The Macedonian Front was brought to an end at noon on 30 September, when the ceasefire came into effect, and the Radomir Rebellion was put down, by Bulgarian forces, as of 2 October. Tsar Ferdinand I of Bulgaria abdicated and went into exile the following day. On 29 September 1918, the German Supreme Army Command informed Kaiser Wilhelm II and the Imperial Chancellor Count Georg von Hertling, that the military situation facing Germany was hopeless.

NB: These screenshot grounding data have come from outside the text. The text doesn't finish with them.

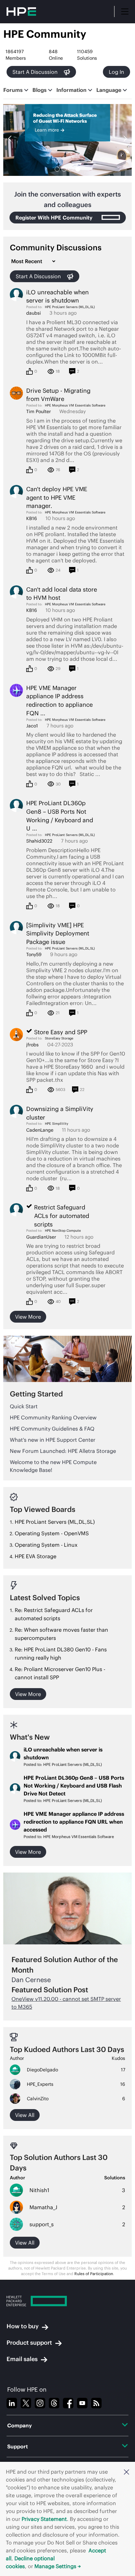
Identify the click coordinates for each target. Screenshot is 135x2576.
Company (19, 2425)
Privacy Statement (44, 2519)
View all (24, 2115)
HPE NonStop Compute (63, 1230)
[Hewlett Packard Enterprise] (67, 2301)
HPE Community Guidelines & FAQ (52, 1428)
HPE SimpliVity (56, 1123)
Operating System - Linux (46, 1544)
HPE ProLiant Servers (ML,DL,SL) (70, 307)
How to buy (23, 2326)
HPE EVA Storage (35, 1556)
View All (24, 2242)
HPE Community (44, 34)
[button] (126, 2471)
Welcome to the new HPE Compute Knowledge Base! (53, 1466)
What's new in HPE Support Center (52, 1439)
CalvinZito (37, 2099)
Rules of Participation (93, 2273)
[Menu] (124, 11)
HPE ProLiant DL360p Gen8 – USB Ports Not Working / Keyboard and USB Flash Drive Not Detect (74, 1785)
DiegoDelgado (42, 2070)
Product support (29, 2342)
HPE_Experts (40, 2084)
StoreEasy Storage (59, 1038)
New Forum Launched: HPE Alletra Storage (63, 1451)
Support (17, 2446)
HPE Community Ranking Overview (53, 1417)
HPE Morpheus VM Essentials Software (75, 405)
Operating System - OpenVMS (52, 1533)
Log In (116, 72)
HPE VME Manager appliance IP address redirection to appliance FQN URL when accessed (74, 1822)
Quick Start (24, 1406)
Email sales (22, 2359)
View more (28, 1316)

The British Army headed east towards the European side of the Ottoman Empire, while the French and Serbian forces continued north. The British Army neared Constantinople and, without a force capable of stopping the advance, the Ottoman government asked for an armistice (the Armistice of Mudros) on 26 October. In Serbia, "Desperate Frankie" (as the British nicknamed d'Esperey) continued to advance and the Serbo-French Army re-captured the country, overrunning several weak German divisions that tried to block its push near Niš. On 3 November, Austria-Hungary was forced to sign the Armistice of Villa Giusti on the Italian Front ending the war there. On 10 November, d'Esperey's army crossed the Danube river and was poised to enter the Hungarian heartland. At the request of the French general, Count Mihály Károlyi, leading the Hungarian government, signed the Armistice of Belgrade.